DIRECTIONS FOR THIS TASK: For the records below, output word for word the lines from the one with "The width and height of the screenshot is (559, 340)." up to and including the one with "This screenshot has width=552, height=447.". No pictures.

DATA EXTRACTS:
++++++

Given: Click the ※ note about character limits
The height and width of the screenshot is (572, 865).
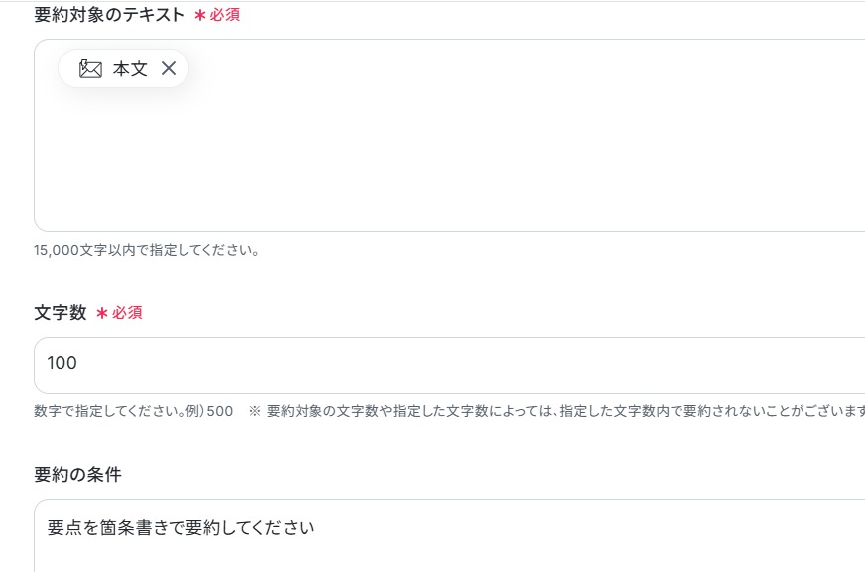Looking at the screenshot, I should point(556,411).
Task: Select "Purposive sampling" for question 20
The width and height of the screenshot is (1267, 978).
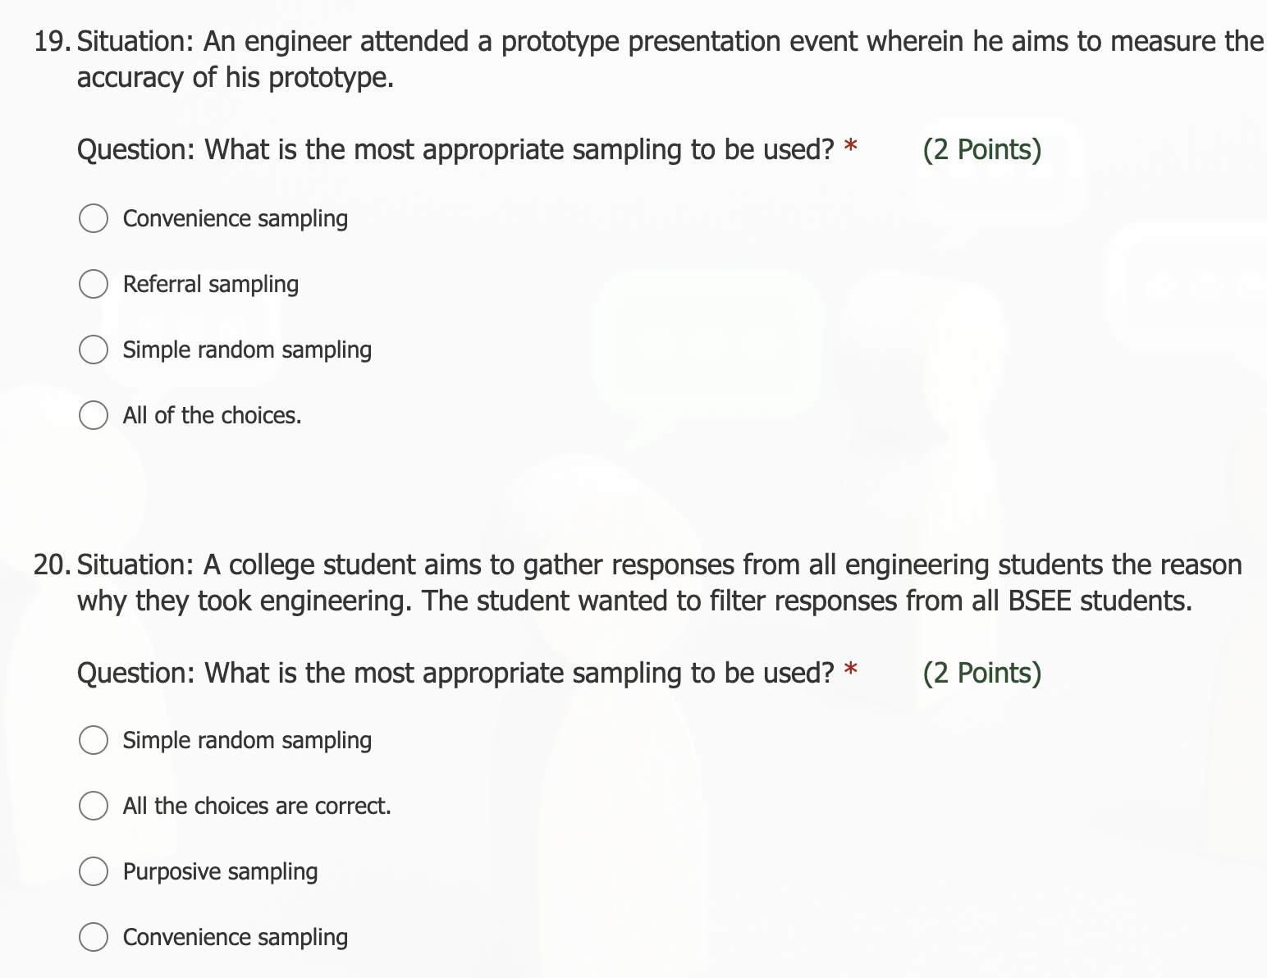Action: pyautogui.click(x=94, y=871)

++++++

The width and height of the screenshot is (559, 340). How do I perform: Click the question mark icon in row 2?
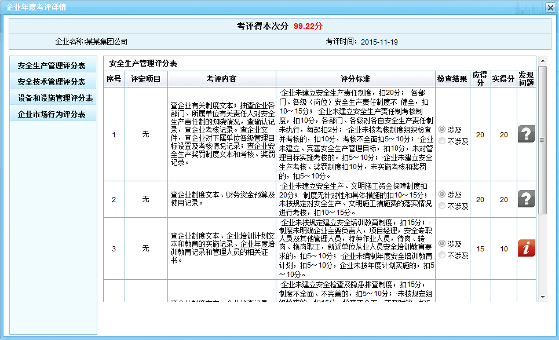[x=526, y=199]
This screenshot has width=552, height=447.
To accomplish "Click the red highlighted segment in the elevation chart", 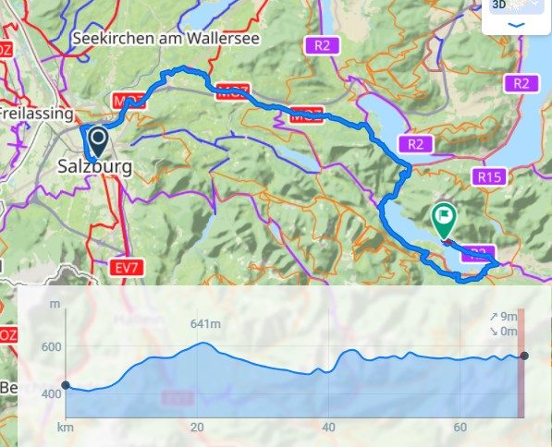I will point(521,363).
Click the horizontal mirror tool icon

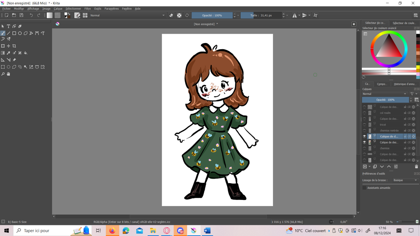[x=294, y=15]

++++++

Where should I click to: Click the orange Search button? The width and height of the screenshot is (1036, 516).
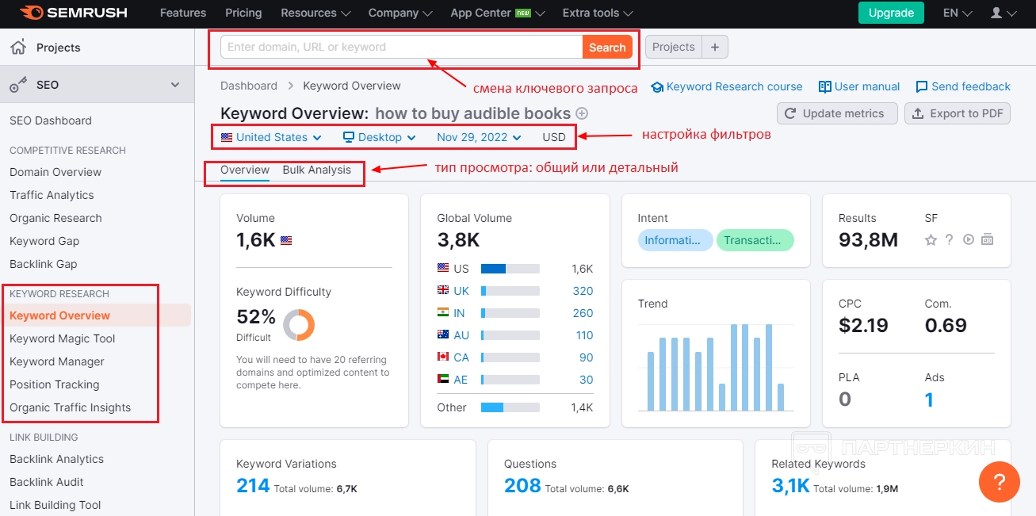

++++++

YOUR RESPONSE:
The width and height of the screenshot is (559, 340). How do I perform: Click the question mark icon in row 2?
[x=526, y=199]
This screenshot has width=552, height=447.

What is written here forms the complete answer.